Before I had Lydia, I spent 33 years being just me. Building a self, forging a personality and making my way in the world. And I liked who I was. I was a million miles from being perfect, but I was proud of the person I became BB – before baby. She was me, I was her.
And so, it stands to reason that on occasion, when my work life reminds me that she’s still in there somewhere, I lean in. My career gives me things that motherhood simply cannot: It allows me to be ambitious and forthright, argumentative and feisty. It’s an intense environment at times where I thrive on finding solutions to problems and working to impossibly tight deadlines. It lets me be infinitely creative. I can chase success in a different form. I can grow and learn as a woman, separate entirely from my growth as a mother.
Mothering gives me so much, but it doesn’t allow for most of those things.

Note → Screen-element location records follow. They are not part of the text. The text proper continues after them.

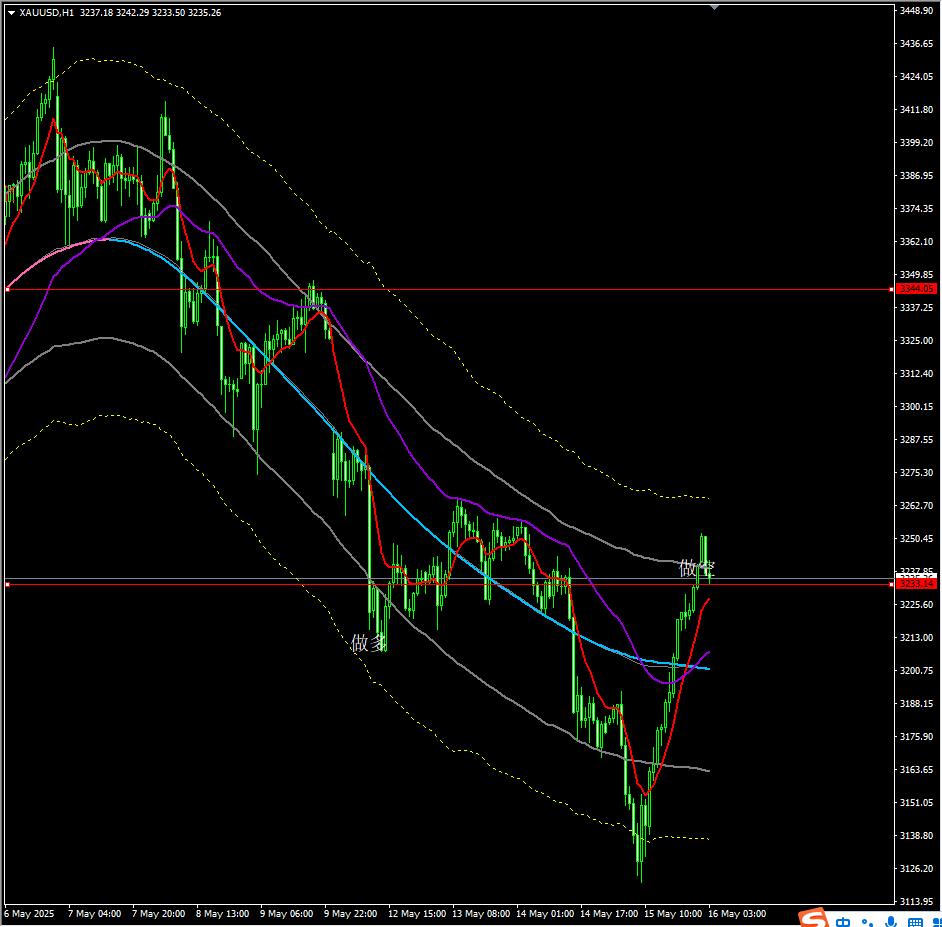The width and height of the screenshot is (942, 927).
Task: Click the 3233.14 red price label
Action: point(916,584)
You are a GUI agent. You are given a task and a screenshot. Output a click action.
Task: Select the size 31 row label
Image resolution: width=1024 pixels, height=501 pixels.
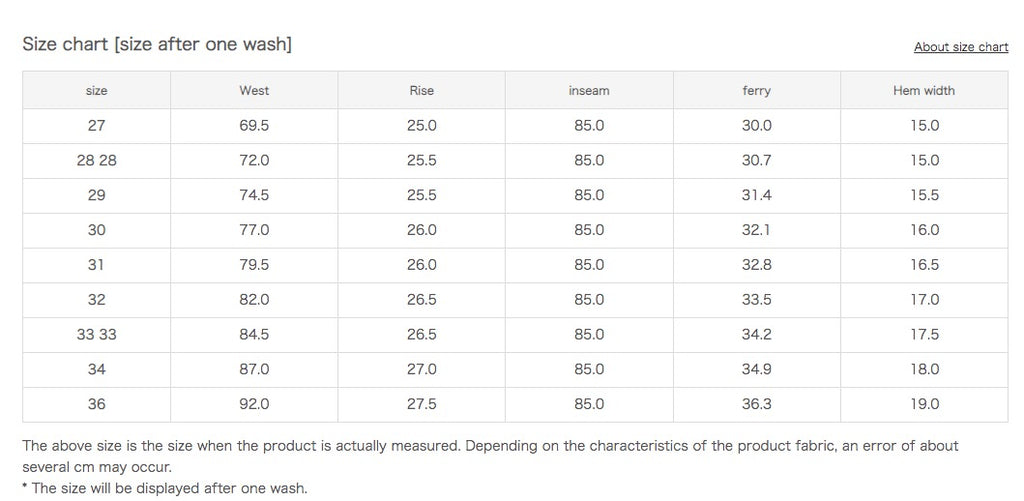point(96,265)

What it does give me is immense pride, such profound joy that it brings me to tears, and the searing (but welcome) pain of knowing I love someone more than I love myself. It gives me purpose, an outlet for the bountiful love I feel for my family and a future in the world that I wouldn’t have otherwise. These things – purpose, unconditional love, a future – are all important to my fulfilment, yes. But they aren’t absolutely every piece of the puzzle.
And that is FINE.
And as I write this piece, I hope the shame and guilt will dissipate – my logical brain knows it’s absolutely fine to say those things, but the guilt I feel for thinking them is huge. The weight of societal expectation makes it feel like a confession of inadequacy.
Polling, polling, polling
As I am wont to do, I took a rage-notion and did some Instagram polling recently. The polling was fresh off the back of conversations with friends about motherhood. Some were despairing about the childcare crisis, some about their lack of alone time, some about postpartum sweats and giant underwear, and the fact that they can’t afford to place their child in crèche but equally, they can’t afford to be a stay-at-home parent. Over 2,400 respondents answered my questions, and 1,895 of those are mothers.
65% work full time
32% work part time
12% are stay-at-home parents
In this fairly substantive anonymous poll, I learned so much about how mothers really feel as a collective. The results made me feel less like a monster, and more like I’m doing the best I can. And you could’ve knocked me over with a feather I was so surprised by some of them.